A oportunidade de ouro veio quando a Mercedes decidiu apostar tudo no garoto para ocupar a vaga deixada por Hamilton, que partiu para a Ferrari. Antonelli, que viveu uma ascensão meteórica nas categorias de base ao pular direto da F4/FRECA para a F2 (sem nem passar pela F3), começou o ano voando. No entanto, a fase europeia do campeonato acabou virando um pesadelo, e o italiano sentiu que estava decepcionando todo mundo que apostou no seu talento.
Em conversa no podcast Significant Figures, da SAP, o piloto de 19 anos relembrou o momento crítico e não escondeu a vulnerabilidade. “Acho que senti isso principalmente no ano passado. Obviamente, tive um bom início de temporada e depois passei por um período difícil, a temporada europeia, onde realmente sofri. Naquele momento deixei a pressão meio que me destruir, porque sentia que estava decepcionando muitas pessoas que tinham acreditado em mim — especialmente o Toto [Wolff], porque ele foi o principal responsável pela decisão”.
A virada de chave só veio depois de uma “DR” sincera com a equipe de engenheiros e chefia da Mercedes logo após a perna europeia do ano passado. “Eu não me sentia bem, mas aí tive uma grande reunião com a equipe depois da temporada europeia, e isso meio que me permitiu dar um reset e simplesmente começar de novo. Aos poucos fui reencontrando meu caminho e tive uma boa segunda metade de temporada. Conseguir superar aqueles momentos difíceis me deu a confiança que tenho este ano. Também me fez aprender muito sobre mim mesmo, não apenas como piloto, mas como pessoa”.

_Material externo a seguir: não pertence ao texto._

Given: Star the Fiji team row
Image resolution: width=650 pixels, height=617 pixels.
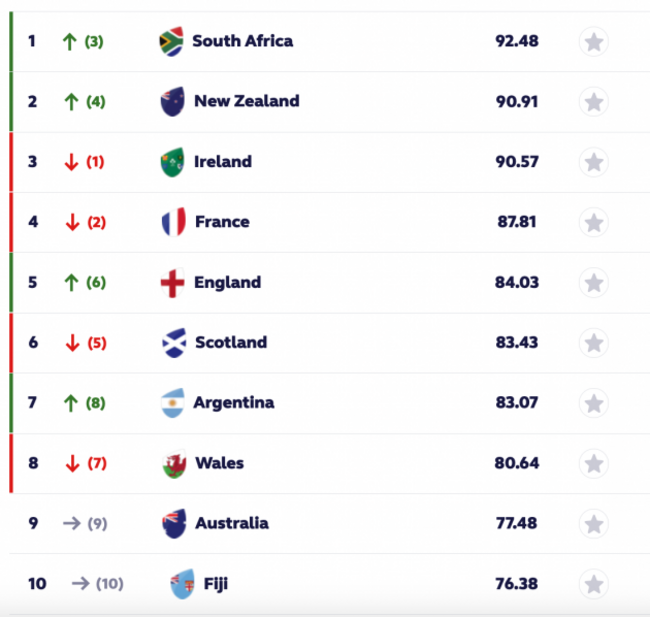Looking at the screenshot, I should [x=594, y=584].
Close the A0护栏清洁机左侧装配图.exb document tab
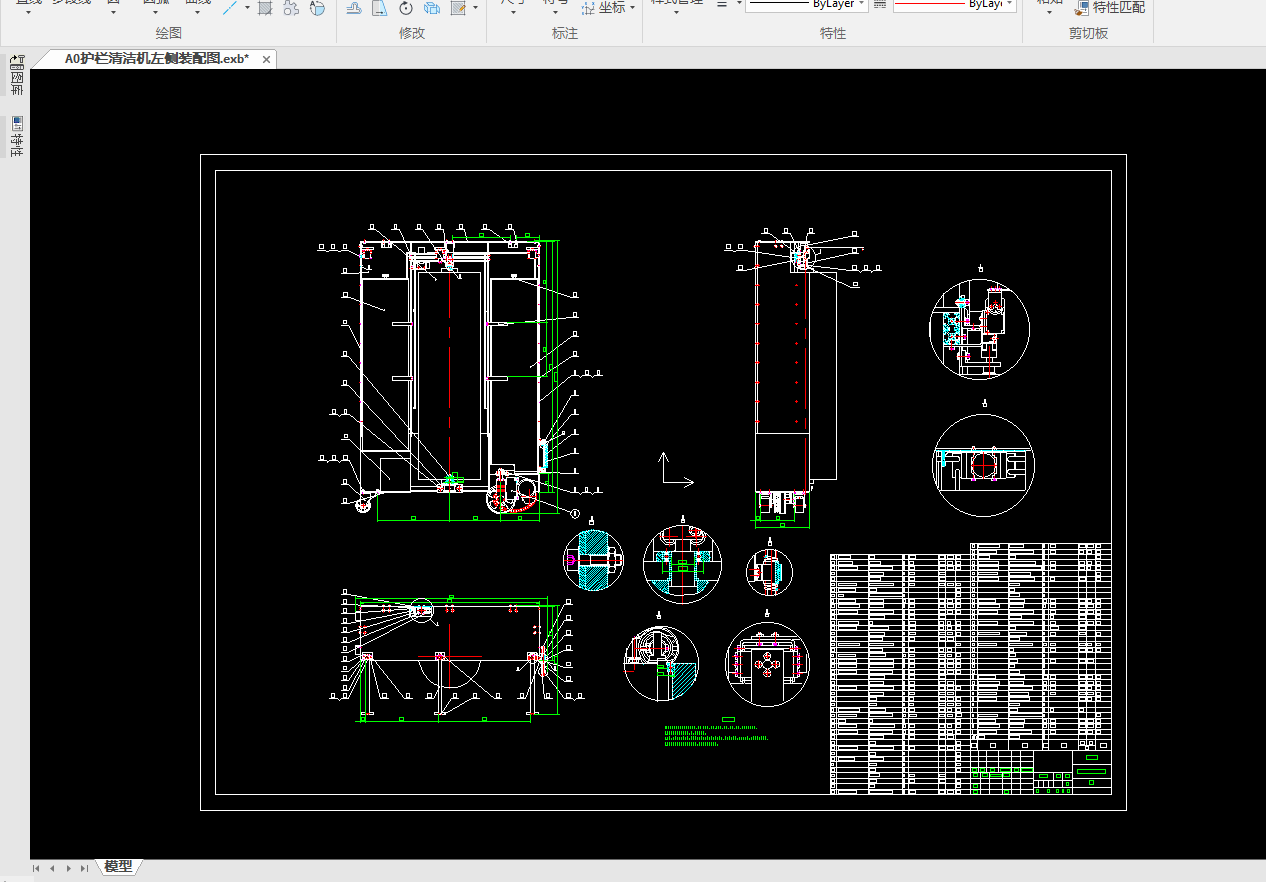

Questionado sobre o que exatamente aprendeu nesse processo doloroso, Kimi deu risada e mandou a real sobre a fase ruim. “Naquela temporada europeia, a maioria das coisas que fiz não me ajudou em nada! Mas também aprendi sobre como meu corpo responde a esses momentos, como meu cérebro reage, o que me ajuda a voltar para o foco certo, para a mentalidade correta… O que me ajuda a ficar 100% em termos de energia durante todo o final de semana, então como me gerenciar com os compromissos, com a pilotagem e tudo mais. Então aprendi muito sobre mim mesmo e sobre como responder aos momentos difíceis”.
A maratona de aprendizado em 2025 foi tão intensa que o garoto admitiu ter terminado o ano no limite de suas forças, completamente exausto. “Sinto que, obviamente, a equipe fez um trabalho incrível tentando me proteger, mas a curva de aprendizado… acho que aprendi muito mais do que se estivesse em uma equipe menor. Senti que a curva de aprendizado foi incrível — pareceu que fiz três anos em um só, e foi bem esmagador, física e mentalmente, porque passei por muitas experiências novas ao mesmo tempo.”
A ressaca da estreia, no entanto, ficou totalmente para trás. Depois do batismo de fogo e do processo de amadurecimento, Antonelli engatou uma fase espetacular em seu segundo ano na categoria máxima do automobilismo, dominando o grid e fincando o pé no topo da tabela. É o líder do campeonato com seis vitórias e 50 pontos de vantagem sobre o vice-líder, Lewis Hamilton.